Во второй приезд Большого театра в «Скала», в 1974 году, я пел «Князя Игоря», «Бориса» и «Семена Котко». В Западном Берлине единственный раз я пел «Тоску» на итальянском языке с Большим театром. По-моему, тогда впервые за рубежом Большой театр показал итальянскую оперу.
Другие страны, другой народ, другое общество, другая природа — это было интересно, приятно, особенно, если ты достаточно заметен, если ты желаем. Знаете, сколько артистов, которые и в Европу не выезжали? Гастроли, мировая известность — одно из преимуществ занимаемого мною положения. Музеи, вот что интересно! Ты становишься немножко разнообразнее внутри. Впечатления. Работа. И нежелание быть ниже общего уровня, если с тобой рядом поют такие, как Френи, Гяуров, Каппуччилли, Брузон, Прайс, Флеминг. Ко всему прочему, это громадная обязанность.
Когда я впервые попал в Париж в 69 году, он на меня произвел неотразимое впечатление. Что тут можно сказать? Париж — это сон, как и Венеция. В Венецию меня возили итальянские приятели, катали в гондоле. Я получил громадное наслаждение от того весеннего дня, прохладного, но солнечного. Так и Париж. Он вошел в мою душу. Прежде это был «город для себя», то есть для одного человека, для одной личности. После я много раз бывал в Париже, и со временем он превратился в город для всех. Я потерял ощущение его принадлежности мне одному, моей личности, моей душе. Так трансформировалось мое отношение к Парижу. От других городов Париж отличается тем, что там нет любимых мест. Там каждое место просто потрясающее, просто удивительное. Каждое совершенно личностно было воспринято мной, каждое несет на себе печать времени, того, что я читал и знал о нем. Я проходил мимо места, где был убит маршал Колиньи. Вот прямо тут он и был убит! Такое же впечатление в Риме на меня произвела статуя Помпея, под которой был зарезан Юлий Цезарь. Это, что касается впечатлений от города.

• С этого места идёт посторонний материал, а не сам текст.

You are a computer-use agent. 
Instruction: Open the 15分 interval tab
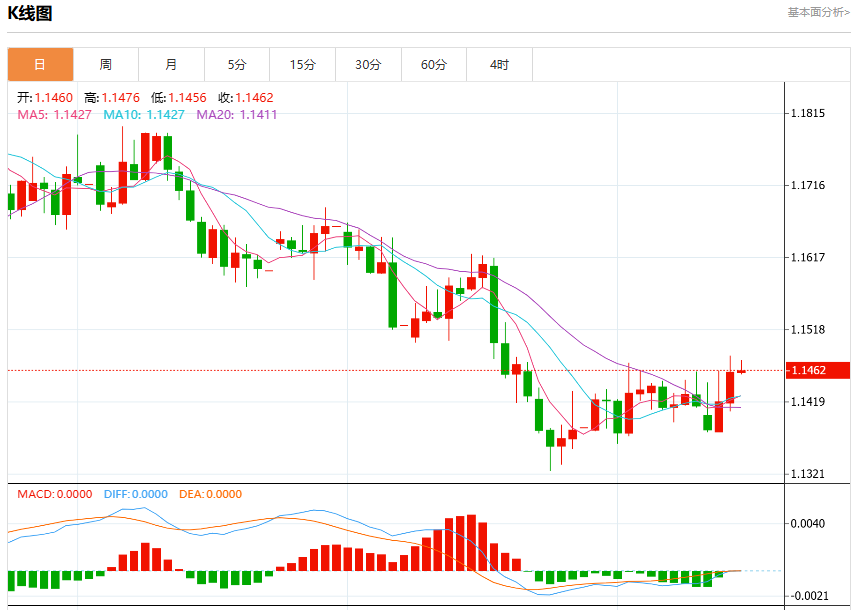303,64
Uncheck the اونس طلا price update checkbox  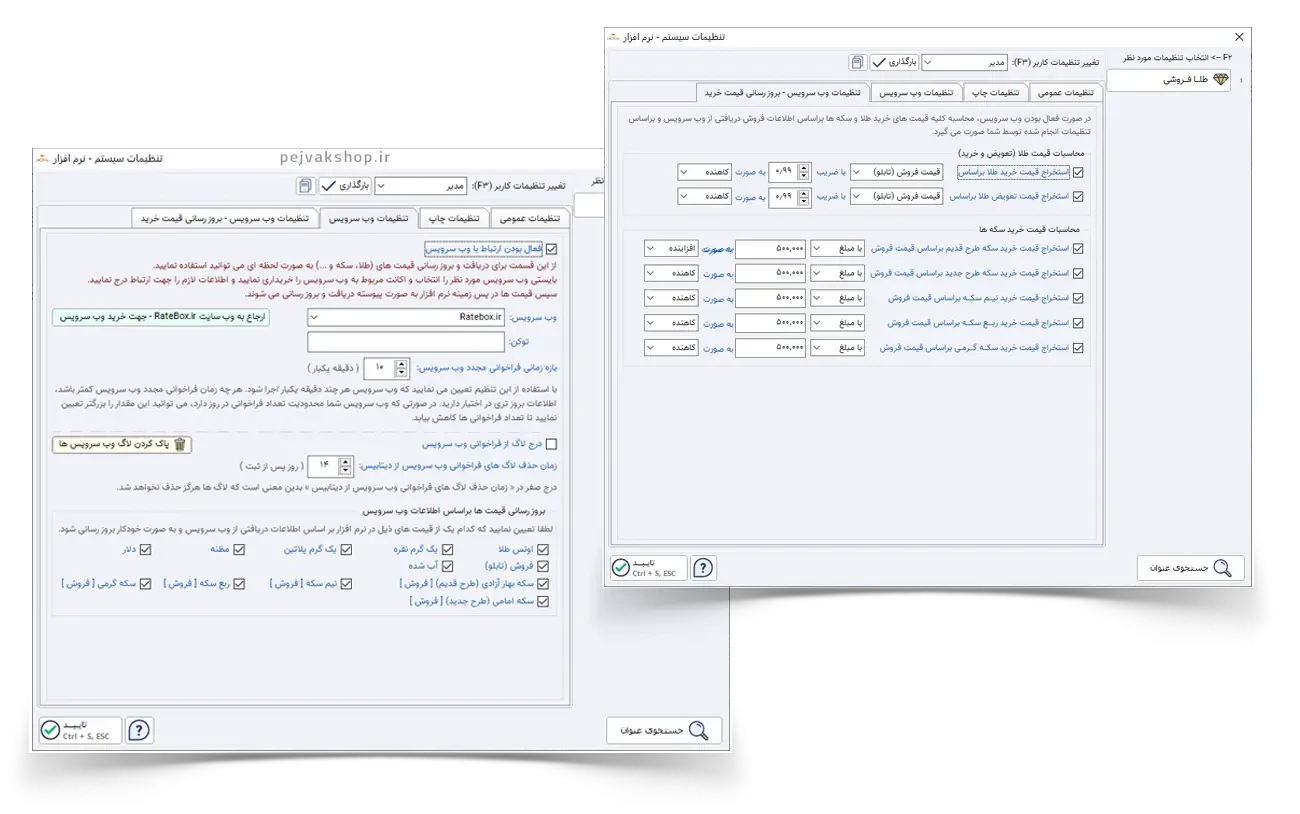(543, 550)
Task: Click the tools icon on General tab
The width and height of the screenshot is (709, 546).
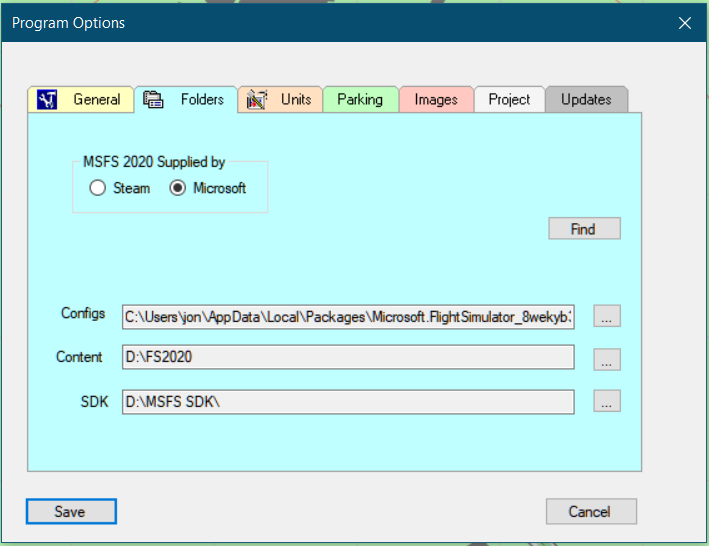Action: tap(47, 99)

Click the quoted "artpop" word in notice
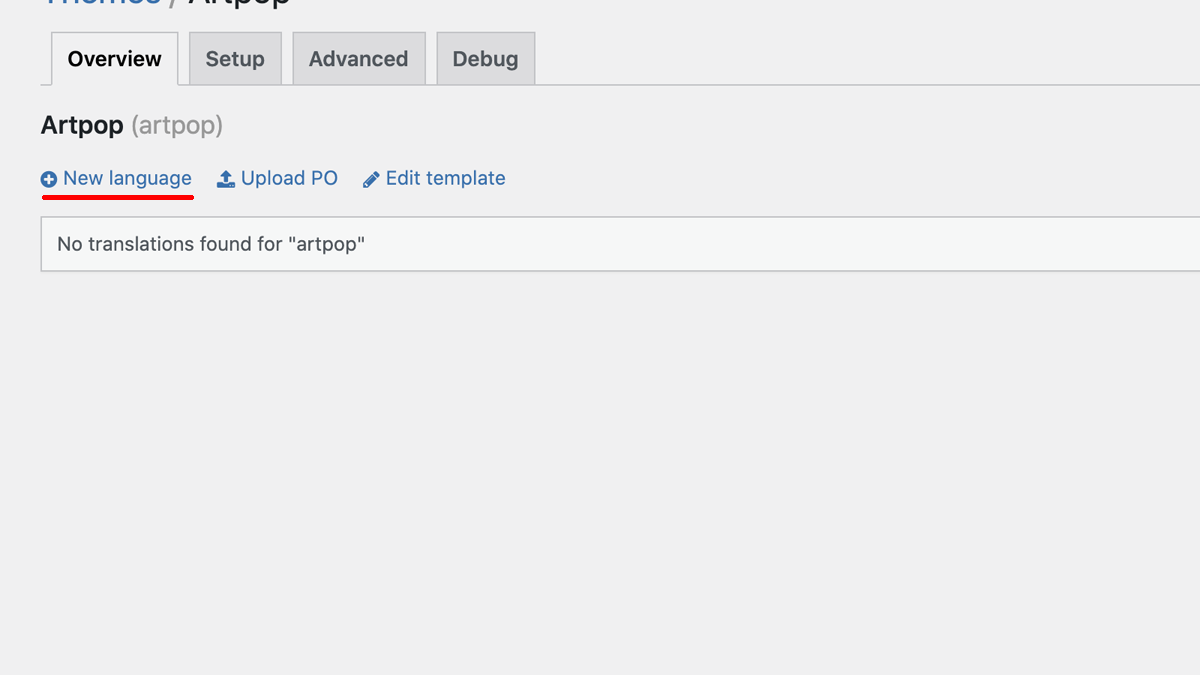pyautogui.click(x=327, y=244)
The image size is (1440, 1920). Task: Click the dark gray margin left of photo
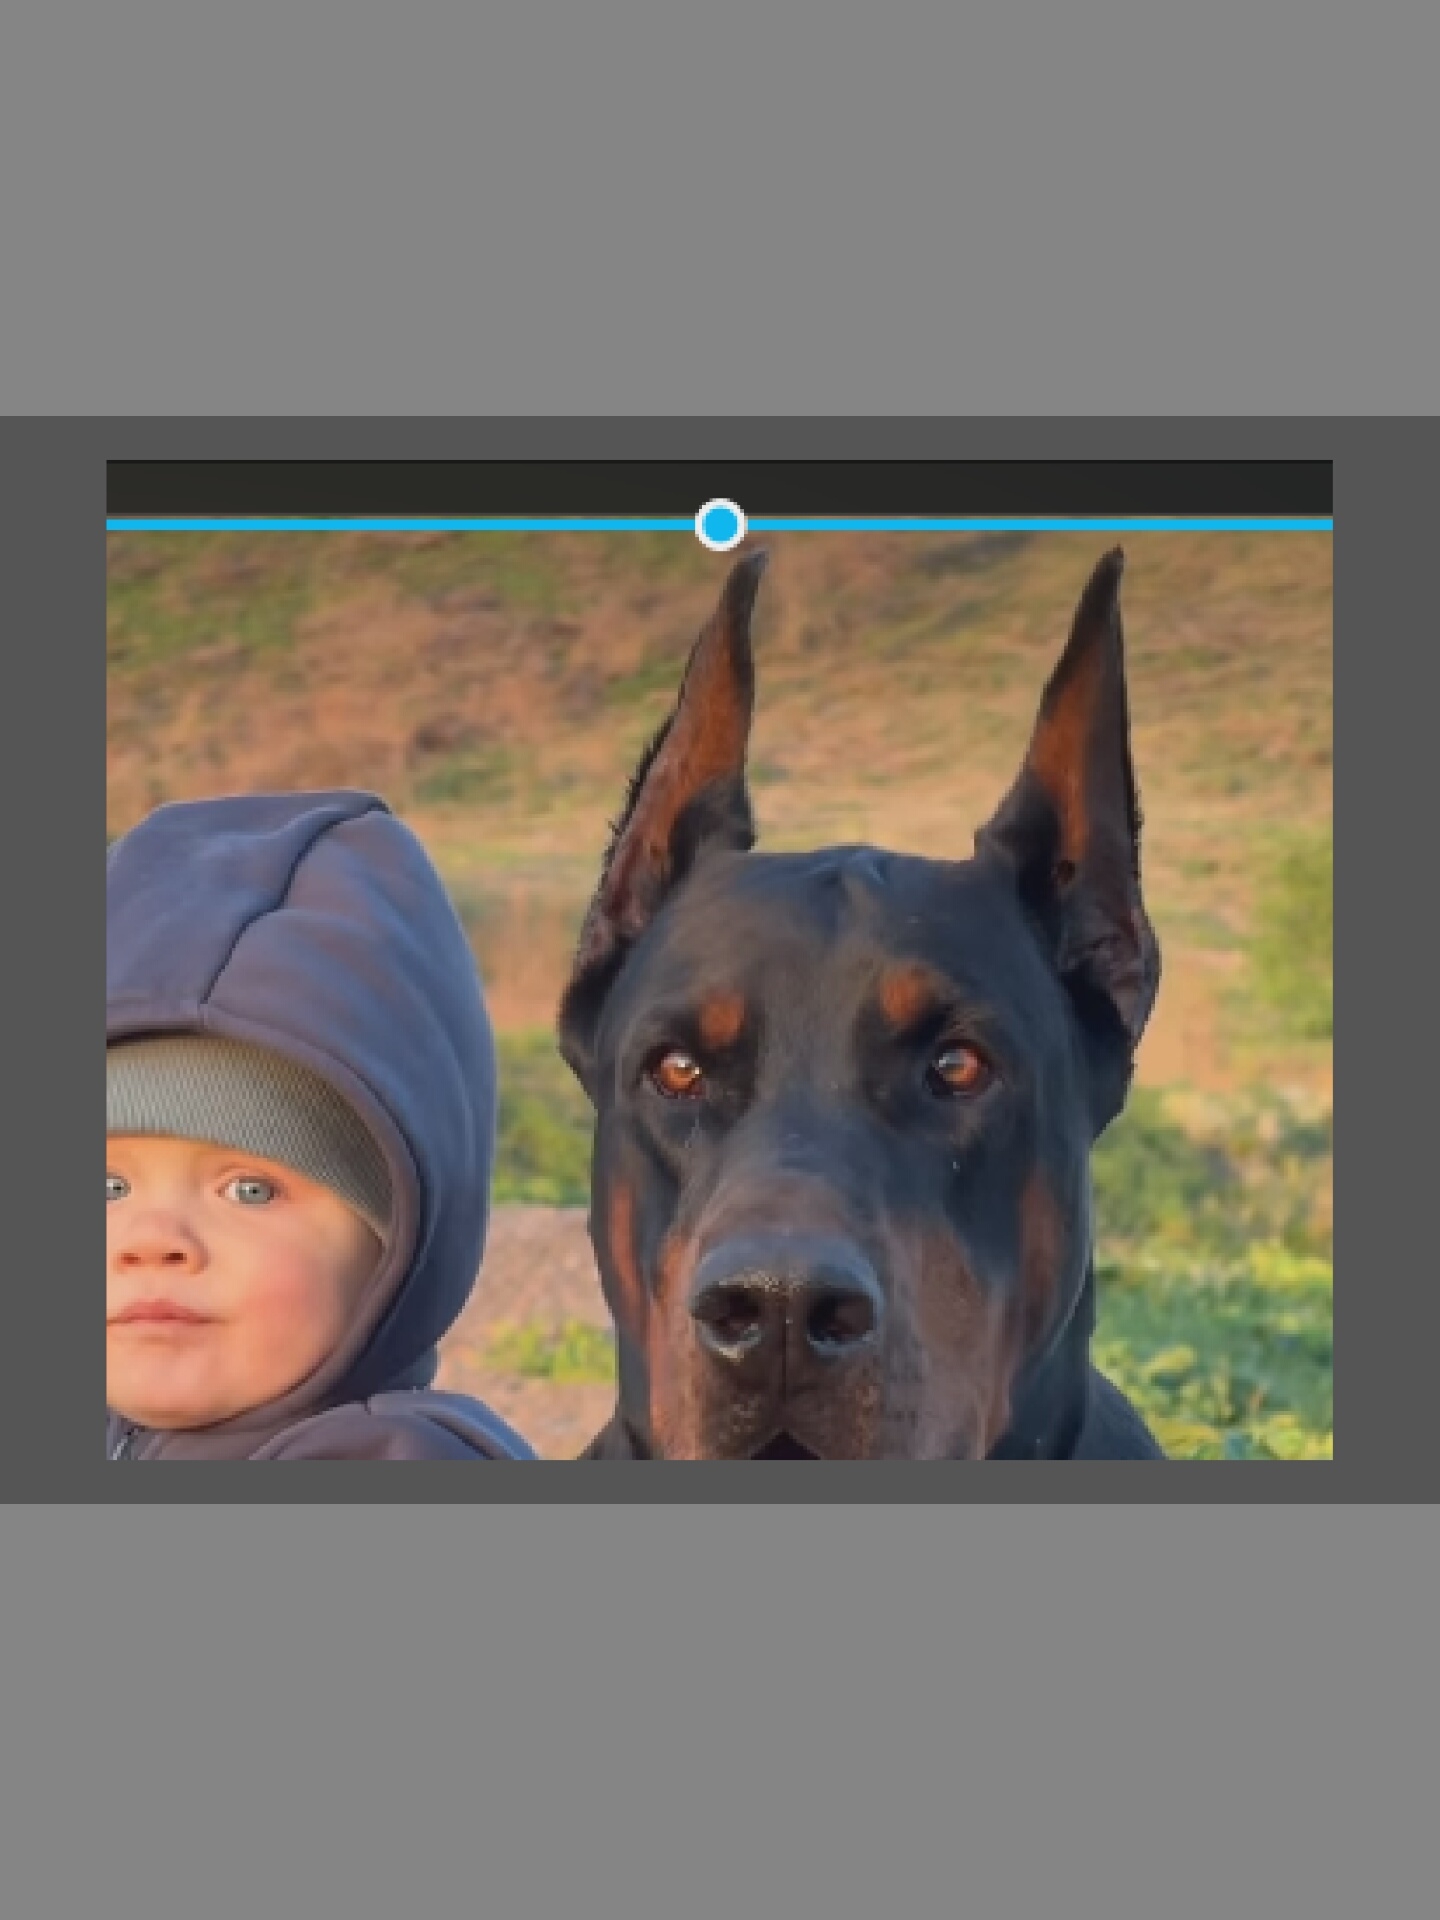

В Париже с Галиной Вишневской и Мстиславом Ростроповичем я записал Ленского в «Евгении Онегине» на пластинки.
— Вы сблизились с семьей Ростроповича сразу по поступлении в Большой театр?
-Да.
— На какой основе это произошло?
— На музыкальной. Как раз на почве «Евгения Онегина». Ростропович впервые дирижировал в Большом. Должна была состояться поездка в Париж. Подходит ко мне Ростропович и говорит: «Володя, все! Будешь петь. Я так подумал, надо тебе эту партию подготовить». Я согласился. В общем, на музыке мы и сблизились.

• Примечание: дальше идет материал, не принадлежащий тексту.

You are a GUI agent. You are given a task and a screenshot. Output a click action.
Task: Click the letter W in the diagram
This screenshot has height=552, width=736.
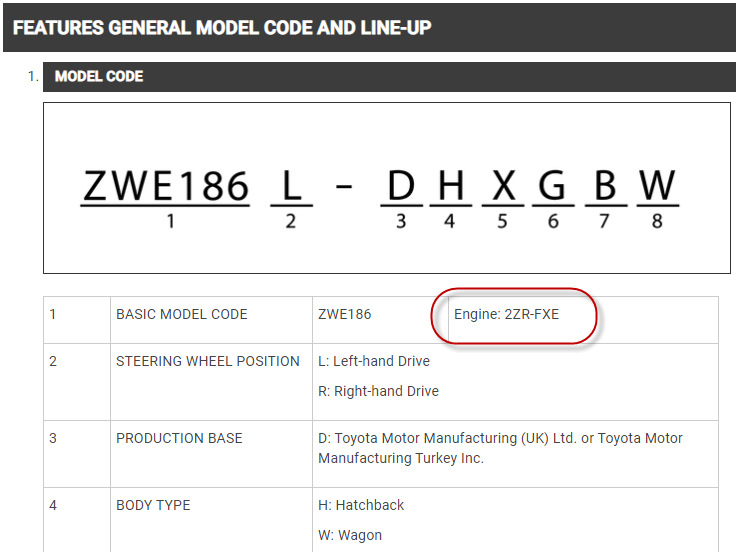click(656, 186)
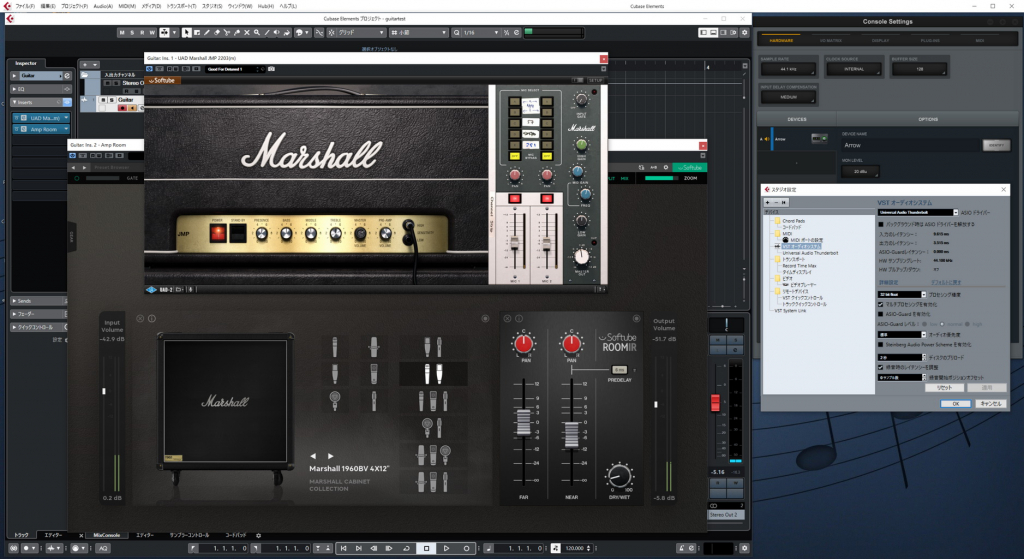This screenshot has height=559, width=1024.
Task: Open the MIDI(M) menu in menu bar
Action: (127, 5)
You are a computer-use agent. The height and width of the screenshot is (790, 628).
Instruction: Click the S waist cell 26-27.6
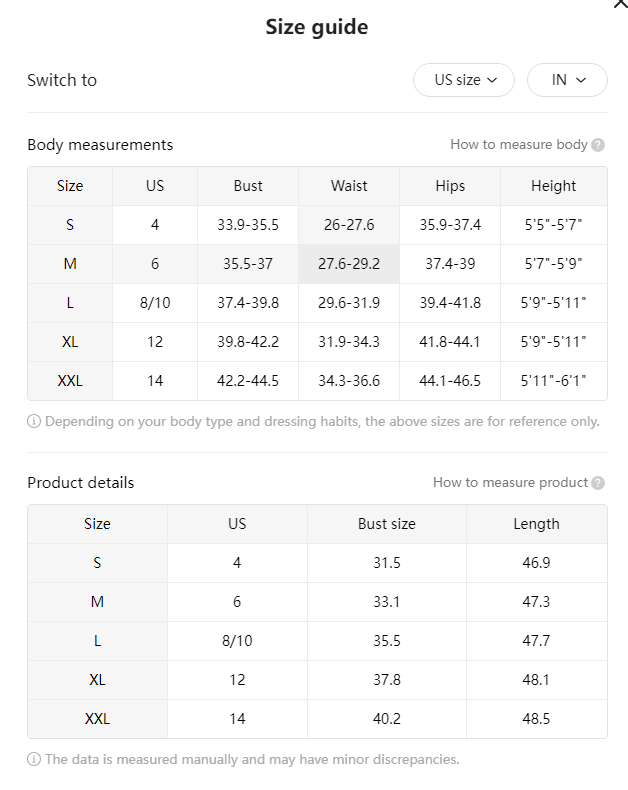349,225
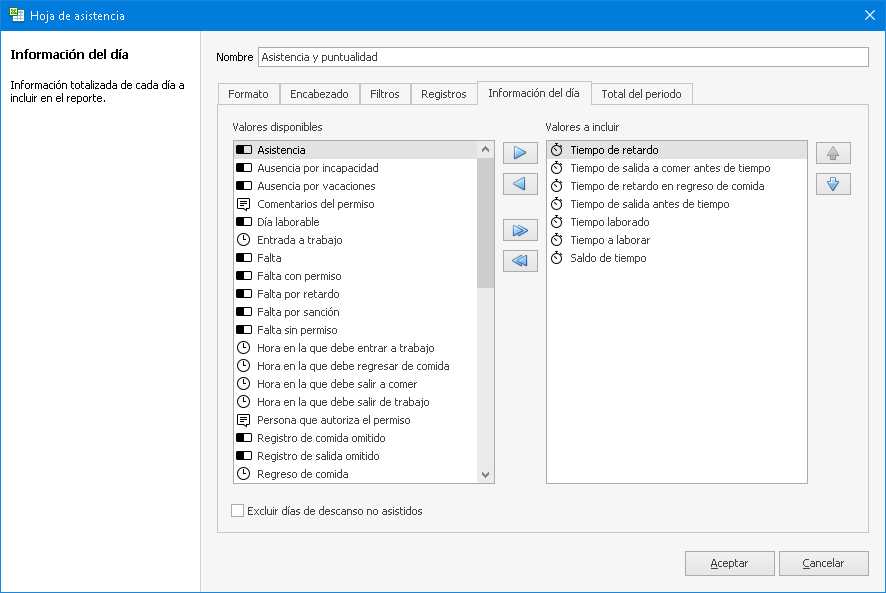Click the remove selected value left arrow
The image size is (886, 593).
[519, 185]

— Вы много работали над своими записями?
— Над записями я всегда очень мало работал. Я не работал, я приходил и пел. На «Онегине» меня сразу поставили позади всех. Стояли микрофоны, перед ними — солисты, а за солистами — я. Меня не брал микрофон, и режиссеры ничего не могли сделать. Я никогда не ощущал себя на записи,
как в зале, и помню вечные проблемы с моим голосом. Чем меньше голос, чем он матовее, чем тембр его менее металлический, тем лучше он ложится в запись. А мой достоинствами для записи, к сожалению, не обладал.

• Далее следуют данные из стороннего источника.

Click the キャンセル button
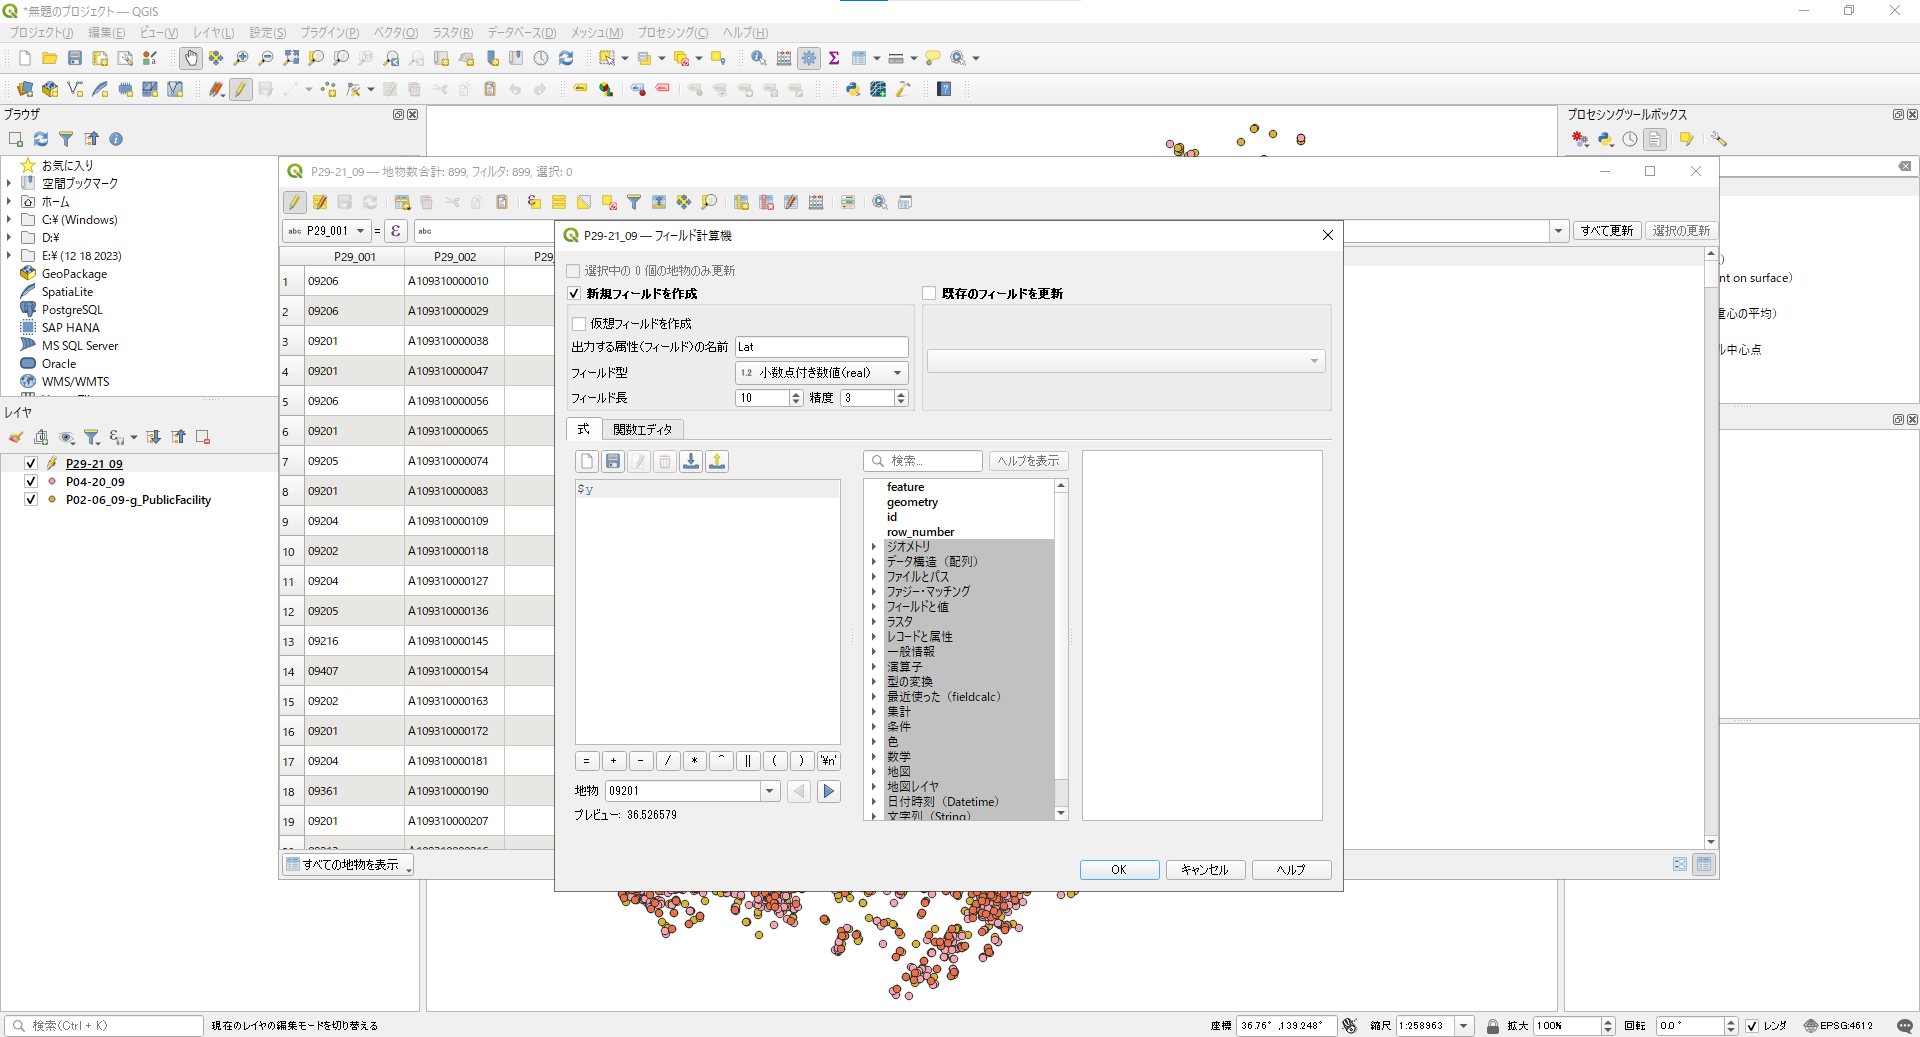Viewport: 1920px width, 1037px height. tap(1204, 870)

— Как вы себя ощущаете в записи?
— Когда-то я имел глупость послушать свою запись и оказался в состоянии шока от того, что произошло с моим голосом. Он меня не удовлетворил. Мне не доставило удовольствия слушать самого себя. Голос в записи сузился, стал как-то суше. Я в ужасе от того, как меня записали. Не может быть, чтобы я так пел! Не может быть таким некрасивым мой голос! У меня было совершенно другое ощущение собственного голоса и того, как я пою. Мне все всегда говорили, что у меня очень красивый голос. А после записи я всякий раз был в отчаянии, в глубоком отчаянии. Это был не мой голос и не мой объем звука.
Для самоконтроля я прослушал пластинку итальянских и неаполитанских песен, которую записал самой последней в России. Я не слышал своей «Пиковой», не слышал «Игоря», «Царскую», «Франческу», «Тоску». Я не хотел слушать и не делал этого никогда, не хотел расстраиваться, если более конкретно.
— Эх вы! Такого певца не слышали!
— Я? Вы просто ничего не понимаете!
— Вы пели «Онегина» под управлением Ростроповича. Как вы оцениваете его в качестве оперного дирижера?
— Что я могу сказать? Конечно, он выдающийся музыкант, но как дирижер он много позади себя, как музыканта.